The New York Times this weekend gave us its considered views on the state of the marriage battle in the culture wars. It embodies a very flawed vision of mankind, society and the institution of marriage. If lawmakers continue on the path some of them seem determined to follow, propelled by this kind of media thinking, are they laying the basis for a great deal of confusion and trouble in decades to come?
As historic and welcome as we found the Supreme Court’s two recent decisions on same-sex marriage, the Times tells us, they served to emphasize the lingering inequality for millions of gay and lesbian Americans who do not live in the 13 states that enforce the right of all adult Americans to marry the person of their choosing.
If it is inequality to deny it to two people of the same sex whose sexual urges mover them in that direction why is it not inequality to refuse to legitimize the marriage of three persons whose sexual urges move them to want to legitimize such a relationship as a marriage? No just reason can be given for this discrimination. Sexual difference is the only real basis for the existence of the institution of marriage. Ignore this difference and confusion and dysfunction seem inevitable.
In New Jersey, Gov. Chris Christie, a Republican, they complain, is standing by his 2012 veto of a measure to allow gay couples to marry and is refusing to free Republican legislators to follow their conscience on an override vote. Mr. Christie is imposing a large ideological tax on thousands of couples and their families whose interests he is supposed to protect. He is depriving them of federal benefits, which their tax payments help underwrite.
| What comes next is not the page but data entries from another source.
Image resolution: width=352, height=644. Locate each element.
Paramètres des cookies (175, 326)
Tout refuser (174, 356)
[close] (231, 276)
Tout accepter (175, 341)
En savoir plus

Why should sex only and not all loving relationship be the basis for the provision of these benefits? Logic suggests that any registered committed loving relationship should merit receiving them. Christie’s case can be clearly seen as based on fiscal logic and an understanding that making a sexual relationship the sole basis for these benefits would he inherently discriminatory.
Certainly, The Times editorial judges, the Supreme Court propelled the nation toward greater equality in late June with two 5-to-4 rulings that restored same-sex marriage in California and struck down the central provisions of the Defense of Marriage Act, the dreadful 1996 law that denied federal benefits to same-sex couples married in states that permit it.
It is a very unequal equality so long as it has nothing more than sexual partnership as its basis.
The Times tells us that by disposing of the California case on narrow procedural grounds, the Supreme Court perpetuated a mean and irrational patchwork in which duly wed couples may not be considered married when they cross state borders.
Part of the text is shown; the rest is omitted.